# Derivative of Integral = Integral of Derivative

## Homework Statement

Let f : [0,1] x [0,1] -> R be a bounded function such that for each fixed y, the function g given by g(x) = f(x,y) is measurable. Suppose $\partial f / \partial y$ exists and is bounded. Prove that

$$\frac{d}{dy} \int_0^1 f(x,y) \, dx = \int_0^1 \frac{\partial f}{\partial y} \, dx$$

## Homework Equations

This is from the chapter discussing the Lebesgue convergence theorem: Let g be an integrable function (integrable meaning the Lebesgue integral is finite) over E and let (fn) be a sequence of measurable functions that converge almost everywhere to f and |fn| < g. Then

$$\int_E f = \lim \int_E f_n$$

Corollary: Let (gn) be a seq. of integrable functions which converge a.e. to an integrable function g. Let (fn) be a seq. of measurable functions such that $|f_n| \le g_n$ and $f_n \to f$ a.e. If $\int g = \lim \int g_n$, then $\int f = \lim \int f_n$.

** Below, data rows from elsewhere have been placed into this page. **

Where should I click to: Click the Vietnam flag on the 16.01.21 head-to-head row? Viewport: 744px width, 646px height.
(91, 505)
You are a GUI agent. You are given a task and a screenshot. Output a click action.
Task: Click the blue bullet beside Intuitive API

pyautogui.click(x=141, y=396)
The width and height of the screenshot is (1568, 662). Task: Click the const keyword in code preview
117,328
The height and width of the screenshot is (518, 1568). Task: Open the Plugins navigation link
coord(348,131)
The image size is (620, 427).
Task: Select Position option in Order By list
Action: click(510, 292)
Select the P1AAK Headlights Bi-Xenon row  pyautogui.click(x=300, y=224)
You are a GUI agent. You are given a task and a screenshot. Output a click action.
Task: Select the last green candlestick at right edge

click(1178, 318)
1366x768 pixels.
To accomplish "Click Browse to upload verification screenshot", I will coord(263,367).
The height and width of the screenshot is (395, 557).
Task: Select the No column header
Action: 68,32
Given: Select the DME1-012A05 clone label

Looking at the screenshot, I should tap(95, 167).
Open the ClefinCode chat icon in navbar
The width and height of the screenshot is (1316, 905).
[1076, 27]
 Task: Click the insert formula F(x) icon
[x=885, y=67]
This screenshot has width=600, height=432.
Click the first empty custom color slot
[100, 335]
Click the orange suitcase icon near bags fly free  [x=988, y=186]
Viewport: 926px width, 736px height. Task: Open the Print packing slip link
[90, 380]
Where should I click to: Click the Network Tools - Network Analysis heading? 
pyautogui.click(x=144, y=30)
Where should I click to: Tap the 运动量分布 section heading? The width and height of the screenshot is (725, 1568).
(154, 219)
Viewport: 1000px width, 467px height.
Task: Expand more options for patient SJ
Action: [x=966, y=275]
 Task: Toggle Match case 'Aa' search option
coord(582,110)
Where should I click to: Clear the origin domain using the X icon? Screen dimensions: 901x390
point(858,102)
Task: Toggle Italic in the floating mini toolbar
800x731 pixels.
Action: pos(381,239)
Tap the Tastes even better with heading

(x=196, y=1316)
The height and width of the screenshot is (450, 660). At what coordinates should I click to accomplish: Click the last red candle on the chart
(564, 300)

## The Attempt at a Solution

I need a sequence $(h_n)$ such that $h_n \to \partial f / \partial y$ and such that $\lim \int h_n = d/dt \int_0^1 f(x,y) \, dx$. I have no idea about the former. For the latter, since the derivative is a limit, I figure that we can use

$$h_n(y) = \int_0^1 \frac{f(x, y+a_n) - f(x,y)}{a_n} \, dx$$

where $(a_n)$ is any sequence that converges to 0. I can't think of anything else at the moment. Any tips?

To use dominated convergence, I need to prove that $(h_n)$ is point-wise bounded. Since f is a bounded function, $f(x,y + a_n) - f(x,y)$ is bounded. The problem is the $1/a_n$ factor of $h_n$, which is unbounded.